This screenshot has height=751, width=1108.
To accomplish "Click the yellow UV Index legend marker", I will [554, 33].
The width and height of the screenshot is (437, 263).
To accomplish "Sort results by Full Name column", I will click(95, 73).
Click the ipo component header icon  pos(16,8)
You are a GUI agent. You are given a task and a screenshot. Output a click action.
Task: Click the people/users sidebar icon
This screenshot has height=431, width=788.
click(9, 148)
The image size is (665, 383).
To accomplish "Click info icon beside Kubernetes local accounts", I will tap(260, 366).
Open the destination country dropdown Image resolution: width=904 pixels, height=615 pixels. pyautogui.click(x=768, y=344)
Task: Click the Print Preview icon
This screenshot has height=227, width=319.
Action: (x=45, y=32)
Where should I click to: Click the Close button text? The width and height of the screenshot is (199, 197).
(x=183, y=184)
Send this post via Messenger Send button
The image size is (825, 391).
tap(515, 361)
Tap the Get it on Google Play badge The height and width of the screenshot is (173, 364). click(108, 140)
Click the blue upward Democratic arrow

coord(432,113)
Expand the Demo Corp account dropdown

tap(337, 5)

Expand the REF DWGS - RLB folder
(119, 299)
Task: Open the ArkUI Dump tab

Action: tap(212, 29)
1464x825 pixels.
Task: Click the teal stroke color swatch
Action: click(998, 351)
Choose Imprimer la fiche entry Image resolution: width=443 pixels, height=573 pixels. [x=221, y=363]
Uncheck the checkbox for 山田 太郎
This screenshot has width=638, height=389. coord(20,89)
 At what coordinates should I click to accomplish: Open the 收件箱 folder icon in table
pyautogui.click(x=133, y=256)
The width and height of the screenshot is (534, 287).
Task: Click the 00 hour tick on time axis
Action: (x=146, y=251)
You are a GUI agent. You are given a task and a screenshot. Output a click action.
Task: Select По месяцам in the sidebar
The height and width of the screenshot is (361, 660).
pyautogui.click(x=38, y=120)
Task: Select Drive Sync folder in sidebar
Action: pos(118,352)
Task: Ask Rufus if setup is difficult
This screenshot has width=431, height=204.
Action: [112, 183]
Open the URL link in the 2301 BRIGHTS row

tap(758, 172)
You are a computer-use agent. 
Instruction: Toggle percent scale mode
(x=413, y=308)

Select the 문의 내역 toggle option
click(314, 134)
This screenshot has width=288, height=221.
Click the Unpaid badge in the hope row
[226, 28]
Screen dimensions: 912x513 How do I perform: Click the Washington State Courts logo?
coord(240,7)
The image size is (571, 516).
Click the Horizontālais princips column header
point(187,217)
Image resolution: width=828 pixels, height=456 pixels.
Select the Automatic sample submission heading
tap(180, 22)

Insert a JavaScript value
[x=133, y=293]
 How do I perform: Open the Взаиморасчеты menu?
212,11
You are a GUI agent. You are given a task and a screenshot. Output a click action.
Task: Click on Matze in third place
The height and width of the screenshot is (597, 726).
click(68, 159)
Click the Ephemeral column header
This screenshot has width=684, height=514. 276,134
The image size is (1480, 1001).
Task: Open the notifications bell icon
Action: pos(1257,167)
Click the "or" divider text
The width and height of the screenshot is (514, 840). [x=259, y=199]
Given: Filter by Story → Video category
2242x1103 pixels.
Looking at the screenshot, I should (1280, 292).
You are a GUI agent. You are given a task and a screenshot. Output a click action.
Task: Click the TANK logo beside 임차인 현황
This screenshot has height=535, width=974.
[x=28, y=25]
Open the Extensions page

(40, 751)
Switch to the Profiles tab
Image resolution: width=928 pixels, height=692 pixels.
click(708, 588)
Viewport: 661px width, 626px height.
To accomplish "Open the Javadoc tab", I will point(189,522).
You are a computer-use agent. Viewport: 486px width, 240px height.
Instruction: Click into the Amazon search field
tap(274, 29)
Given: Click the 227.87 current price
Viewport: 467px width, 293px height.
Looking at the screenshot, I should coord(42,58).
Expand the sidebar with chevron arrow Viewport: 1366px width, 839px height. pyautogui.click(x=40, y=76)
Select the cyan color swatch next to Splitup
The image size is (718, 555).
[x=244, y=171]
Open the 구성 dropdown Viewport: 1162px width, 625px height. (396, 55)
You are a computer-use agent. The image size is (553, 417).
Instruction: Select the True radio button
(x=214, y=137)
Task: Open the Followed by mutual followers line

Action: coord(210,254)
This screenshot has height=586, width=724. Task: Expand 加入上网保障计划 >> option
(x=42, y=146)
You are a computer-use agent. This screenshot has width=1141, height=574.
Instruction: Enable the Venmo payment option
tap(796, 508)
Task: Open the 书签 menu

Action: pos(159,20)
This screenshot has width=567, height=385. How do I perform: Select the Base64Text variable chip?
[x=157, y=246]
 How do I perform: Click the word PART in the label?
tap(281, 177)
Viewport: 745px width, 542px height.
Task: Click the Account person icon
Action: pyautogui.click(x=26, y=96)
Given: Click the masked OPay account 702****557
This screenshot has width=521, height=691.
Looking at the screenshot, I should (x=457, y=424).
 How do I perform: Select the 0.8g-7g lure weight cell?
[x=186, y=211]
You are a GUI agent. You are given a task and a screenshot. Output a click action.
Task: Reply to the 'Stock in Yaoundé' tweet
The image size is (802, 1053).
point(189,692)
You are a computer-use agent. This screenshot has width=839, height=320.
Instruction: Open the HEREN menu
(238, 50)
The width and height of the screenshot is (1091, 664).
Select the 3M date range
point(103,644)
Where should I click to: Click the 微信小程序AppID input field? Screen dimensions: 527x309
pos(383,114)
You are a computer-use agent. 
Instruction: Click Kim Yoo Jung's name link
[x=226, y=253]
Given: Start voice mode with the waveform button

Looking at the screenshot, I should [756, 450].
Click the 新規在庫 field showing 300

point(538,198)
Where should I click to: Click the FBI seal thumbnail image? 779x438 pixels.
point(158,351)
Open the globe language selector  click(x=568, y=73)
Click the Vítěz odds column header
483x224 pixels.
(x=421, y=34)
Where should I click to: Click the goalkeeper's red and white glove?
====================
What the task asks
The expected answer is a copy of each line in the listing above that contains "computer".

Exercise response
You are a computer-use agent. 
You are a computer-use agent. Viewport: 486px width, 240px height.
You are a computer-use agent. The image size is (553, 417).
You are a computer-use agent. This screenshot has width=1141, height=574.
You are a computer-use agent. This screenshot has width=839, height=320.
You are a computer-use agent. 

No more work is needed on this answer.